Winding down a small or medium-sized local bank is tough. But the real challenge lies in having a credible system to resolve large financial institutions.
Institutions that operate in several jurisdictions at the same time and that are systemic for some or all of these jurisdictions.
In Europe, our environment is inevitably more complex. Especially when it comes to sharing the costs of winding down a failing cross-border bank. This is an area where Europe must make progress. And this would also allow further progress at international level.
Let me also mention briefly the European rules on hedge funds. It is a proposal which has been followed with great interest here in the United States.
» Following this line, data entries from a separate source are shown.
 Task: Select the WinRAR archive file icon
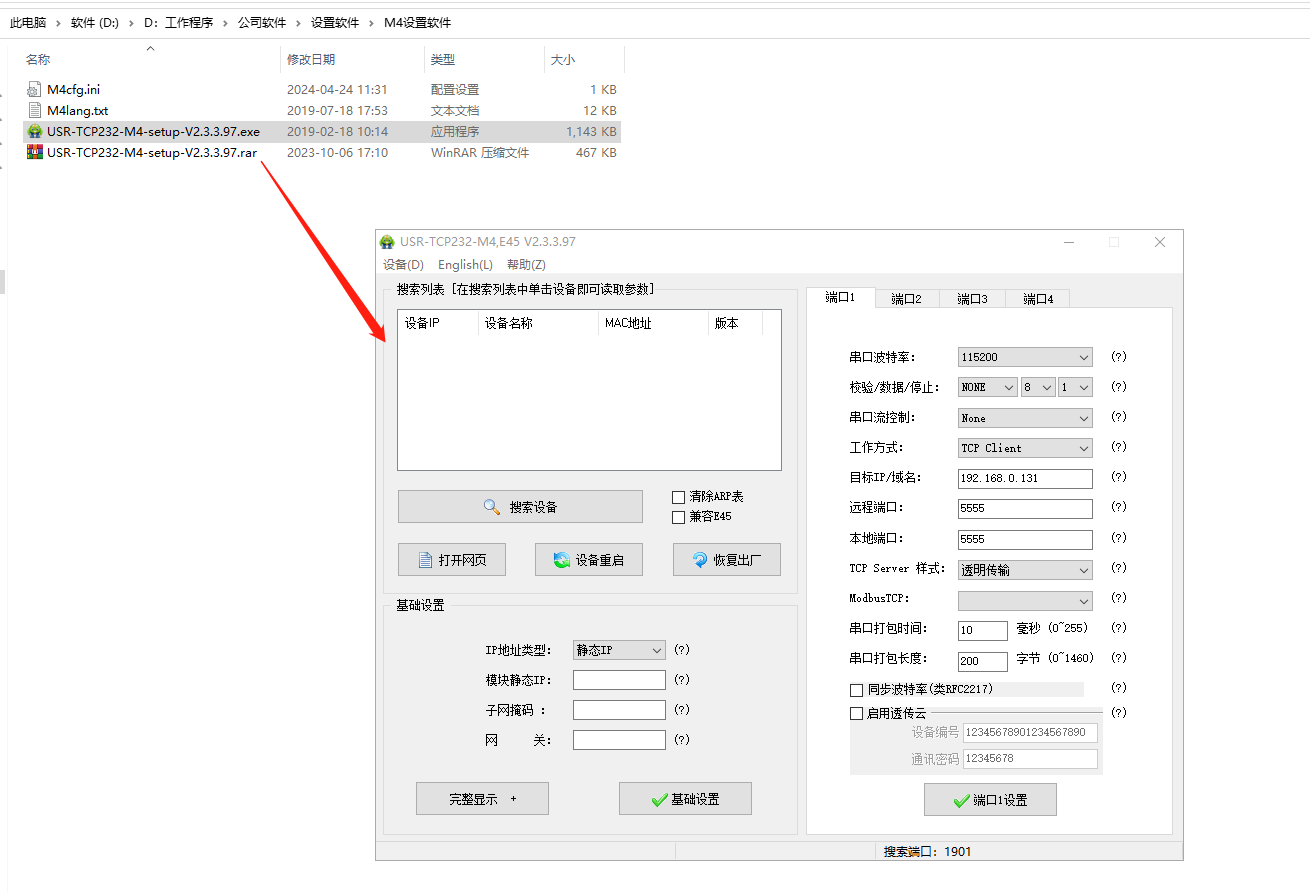coord(35,153)
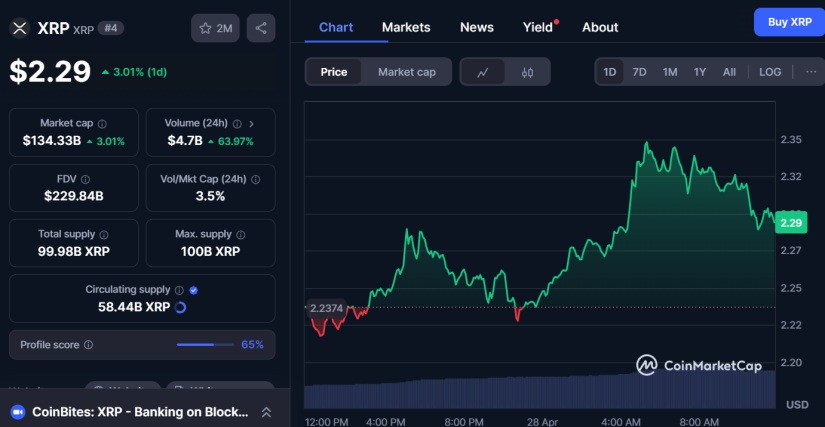Screen dimensions: 825x427
Task: Click the share icon button
Action: pos(261,28)

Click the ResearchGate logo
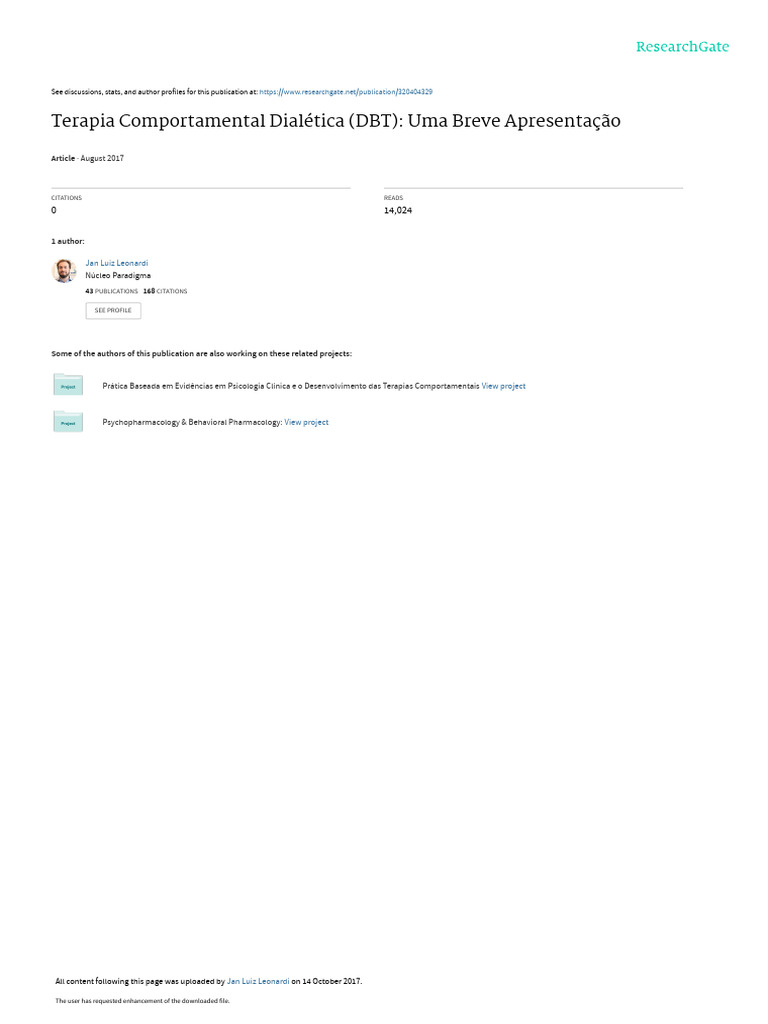(x=682, y=47)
On Tuesday, we (finally) reached a political agreement.
And I am happy to say that we have obtained an open, non-discriminatory approach as regards fund managers and funds located outside Europe.
Finally, a word on the regulation of Credit Rating Agencies. European rules on supervision and conflicts of interest were adopted in 2009. I know that similar rules were introduced in the Dodd-Frank Act.
However, similar to the discussions going on here, we believe that reflections need to be pushed further on the role of ratings. We want to look in detail at the impact of ratings on some markets, such as sovereign bonds, where announcements have widespread consequences for markets and countries.
We want more competition, we want to lower barriers to entry in the market and reduce the market power of the existing agencies. And we need to look at the issuer-pays model. Finding workable and credible alternatives.
We will start consulting stakeholders on these issues in a few days. Because it is essential that we look at ways of how to do things differently.
Ladies and Gentlemen,
Let me conclude by stating the obvious.
We cannot revert to the financial system as it was before the crisis.
The result must be a fundamentally different system. Better supervised. With risks closely monitored. With financial institutions properly capitalised. But also with the correct incentives for market operators.
On getting the incentives right, let me finally stress one aspect of reform where, personally, I think that more could be done here in the United States.
I am referring to compensation policies.
Of course, competent people should be rewarded. I do not wish to express myself on what level of pay is too generous. But the way compensation is structured can give wrong incentives and lead to excessive risk taking.
Excessive risk is at the expense of shareholders who have to provide additional capital. Excessive risk is at the expense of society as a whole, as we saw in the crisis. It is in everybody's interest that these risks are kept under control.
In Europe we have taken determined steps to reduce bankers' bonuses. Based on the FSB-principles, we now have binding rules that will apply to bonuses paid in 2010.
I know that in the US, this is a very sensitive issue.
However, if we do nothing, it means that we have not drawn the right lessons from the crisis.
I for one, remember that it was excessive risk taking that caused the crisis. Speaking here a stone's throw away from Wall Street, I call on you to also remember.
Remember that an unfair and unstable financial system brings bubbles and crises.
But that a fair and stable financial system delivers prosperity and growth.